As a sponsored child in Akagera, Rwanda, Jolly was well positioned to benefit from World Vision’s Unlock Literacy programme. While for decades World Vision has invested in education across more than 60 countries providing millions of children with greater opportunities to attend school, research showed that children were not learning as well as they could.
Historically, many of our resources were focused on helping communities build schools, supporting parents to afford uniforms and fees, and providing school supplies. While these are important, we decided to shift our focus to ensure that our basic education programming is improving learning outcomes, with a goal of increasing the number of children gaining literacy and numeracy skills.
Since 2012, our teams have piloted new methods through education projects in more than 30 countries with a focus on building foundational learning and core reading skills, rather than just supporting school attendance.
Randomised controlled trial assessments have shown a significantly greater increase in student readers in schools with literacy programming than in control schools. Since World Vision launched Unlock Literacy, in conjunction with early childhood development programmes, there have been at least:
· 1.7 million children reached
· 325,589 parents and caregivers reached
· 129,318 teachers trained
· 18,000 volunteers trained
· 6,000 reading camps established
· 4.4 million books/materials produced
Programmes like Unlock Literacy - funded by donors including USAID, the World Bank, and the Korean, US and Canadian governments - are vital in countries like Rwanda which is rated 16th among sub-saharan African nations by the adult literacy rate, with a rate of 73%. They are also important contributions to the world’s efforts to achieve Sustainable Development Goals—in this case Goal #4 Quality Education.
Jolly’s community was one of where World Vision introduced community reading camps. As a result, she soon began to make huge strides in learning: “When I joined the reading camps, I learned how to read,” said Jolly, “In the reading camps, we read fascinating children story books. We pray, play, sing, draw, write, read and have fun while at the camps. I am always excited when we have sessions."
"I can now read any book. I read to my little brother and I am teaching him, too, so he can be a great reader and have good grades like me in school,” she says.
According to Jolly’s mother, Betty, her daughter was very shy in class. Her self-esteem in school was low because of her inability to read or comprehend what she was being taught. “My daughter couldn’t do homework on her own. Her grades were poor. She didn’t enjoy school... Now she is excited about learning. She enjoys reading. It gives me great pride to see her read with so much ease, do homework on her own and teach her little brother. She is no longer shy, too. I am so grateful for the great positive impact the community reading camp sessions have brought about. Jolly and many other children in our community have greatly improved their literacy skills,” says Betty.

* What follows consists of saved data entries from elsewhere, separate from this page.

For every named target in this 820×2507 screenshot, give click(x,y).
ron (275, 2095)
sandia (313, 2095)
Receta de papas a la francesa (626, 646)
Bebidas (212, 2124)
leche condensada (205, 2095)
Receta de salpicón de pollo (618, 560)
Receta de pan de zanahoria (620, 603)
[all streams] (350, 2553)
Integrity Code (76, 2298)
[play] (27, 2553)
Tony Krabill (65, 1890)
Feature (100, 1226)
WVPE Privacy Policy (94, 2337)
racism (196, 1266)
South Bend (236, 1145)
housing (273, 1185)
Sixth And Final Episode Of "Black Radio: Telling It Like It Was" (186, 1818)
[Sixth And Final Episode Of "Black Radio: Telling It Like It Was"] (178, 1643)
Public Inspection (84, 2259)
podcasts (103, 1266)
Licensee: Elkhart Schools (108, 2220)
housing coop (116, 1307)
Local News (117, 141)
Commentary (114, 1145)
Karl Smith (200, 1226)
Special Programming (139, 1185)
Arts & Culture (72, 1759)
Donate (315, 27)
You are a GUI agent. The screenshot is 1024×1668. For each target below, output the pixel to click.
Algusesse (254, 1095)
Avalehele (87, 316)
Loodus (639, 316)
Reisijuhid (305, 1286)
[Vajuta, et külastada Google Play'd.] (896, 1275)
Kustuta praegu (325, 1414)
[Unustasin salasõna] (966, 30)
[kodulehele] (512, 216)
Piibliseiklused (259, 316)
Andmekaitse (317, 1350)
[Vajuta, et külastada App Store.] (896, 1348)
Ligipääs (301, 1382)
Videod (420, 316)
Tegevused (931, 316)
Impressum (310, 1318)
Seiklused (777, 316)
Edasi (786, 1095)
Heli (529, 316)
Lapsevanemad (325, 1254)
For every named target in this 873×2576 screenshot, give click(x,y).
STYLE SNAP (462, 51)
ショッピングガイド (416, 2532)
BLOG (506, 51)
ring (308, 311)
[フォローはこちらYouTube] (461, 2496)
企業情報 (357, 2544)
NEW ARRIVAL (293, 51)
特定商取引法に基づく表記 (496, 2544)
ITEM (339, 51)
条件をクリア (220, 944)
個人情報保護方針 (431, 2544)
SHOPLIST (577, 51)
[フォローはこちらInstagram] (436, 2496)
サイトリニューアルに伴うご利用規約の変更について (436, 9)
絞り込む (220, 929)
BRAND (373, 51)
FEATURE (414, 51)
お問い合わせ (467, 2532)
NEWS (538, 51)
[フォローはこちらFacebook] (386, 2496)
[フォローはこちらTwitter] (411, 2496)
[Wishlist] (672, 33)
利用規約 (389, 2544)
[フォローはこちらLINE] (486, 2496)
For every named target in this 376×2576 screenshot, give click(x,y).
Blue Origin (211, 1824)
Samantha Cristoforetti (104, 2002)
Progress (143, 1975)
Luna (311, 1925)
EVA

In Jolly’s community, there is a striking difference between the children who attend reading camp sessions compared to those who don’t. Children who attend the reading camp sessions are able to read just about anything and their grades are good in school. Most of the children who don’t participate in the reading camp sessions can barely read a sentence and their grades are poor, showing that these sessions play a key role in improving literacy for children.
Jolly summarises the impact of the programming best. “I have learned how to read perfectly through the reading camp sessions. I do enjoy reading and these days I am even among the top five in my class,” she says. Jolly’s reading abilities are unlocking her potential for a better life.
Piloted in 16 countries, World Vision is now implementing Unlock Literacy in more than 30 countries in Africa, Asia and Latin America, with plans to scale up and expand into others.